Für die Zukunft erwartet der Nachrichtendienst, dass sich die rechtsextreme Szene wieder stärker in den Schatten zurückzieht, weil die Reaktionen auf sie mit öffentlichen Auftritten zunehmen werden. "Gewaltsame Frustreaktionen sind dabei möglich", heisst es im Bericht. Das Gewaltpotenzial könnte sich in dem Moment realisieren, in dem die Szene einen Anknüpfungspunkt in der Tagesaktualität sehe.
28 Personen abgehört
Der Bericht gibt auch Auskunft über die Anwendung der neuen Überwachungsmöglichkeiten. Im vergangenen Jahr waren insgesamt 28 Personen von genehmigungspflichtigen Massnahmen wie dem Abhören von Telefongesprächen betroffen. Bewilligt wurden 193 Massnahmen in acht Operationen. Der Bundesrat war bei der Gesetzesrevision von etwa zehn Fällen im Jahr ausgegangen.
Der weitaus grösste Teil - 170 Massnahmen - betraf verbotenen Nachrichtendienst. Der NDB hat also nicht in erster Linie Terrorverdächtige abgehört, sondern Personen, die er der Spionage verdächtigt. Die 23 weiteren Überwachungsmassnahmen betrafen den Terrorismus. Daneben berichtet der NDB über einen Kabelaufklärungsauftrag und 31 Funkaufklärungsaufträge.
Aggressive russische Spionage
Dass vor allem Spione überwacht wurden, ist kein Zufall: Die Spionage habe zugenommen, schreibt der NDB. Sie befinde sich weltweit im Aufwind. In der Schweiz stellte der NDB im vergangenen Jahr "anhaltend aggressive russische Spionageaktivitäten" fest. Die Schweiz dürfte heute in Europa einer der wichtigsten Standorte der russischen Nachrichtendienste sein, schreibt er.
Nach seinen Erkenntnissen sind derzeit rund ein Drittel der in der Schweiz akkreditierten russischen Diplomaten identifizierte Angehörige von Nachrichtendiensten oder werden verdächtigt, solche zu sein.
Chinesische Cyberangriffe
Im Visier der russischen Spione waren unter anderem internationale Sportorganisationen und -verbände. Russland werde weiterhin auch auf Beeinflussungsoperationen setzen, also auf Aktivitäten wie Informationskampagnen, Manipulation und Propaganda, schreibt der NDB.

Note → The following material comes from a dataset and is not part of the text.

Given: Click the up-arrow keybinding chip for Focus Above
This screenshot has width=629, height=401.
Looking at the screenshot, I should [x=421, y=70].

Die zweitgrösste Bedrohung geht gemäss dem Bericht von China aus. Während Russland eine grossmachtpolitische Agenda verfolgt, ist Chinas Spionage gemäss dem NDB vor allem wirtschaftlich getrieben. Die Anzahl technisch hochstehender, gezielter Cyberangriffe auf strategisch relevante Ziele habe stark zugenommen, heisst es.
NDB-Chef Gaudin äusserte sich auch zu den Vorgängen in Österreich. Er gehe davon aus, dass das Video, das den früheren FPÖ-Vizekanzler Heinz-Christian Strache in Misskredit brachte, die Arbeit eines Nachrichtendienstes sei, sagte er auf eine entsprechende Frage.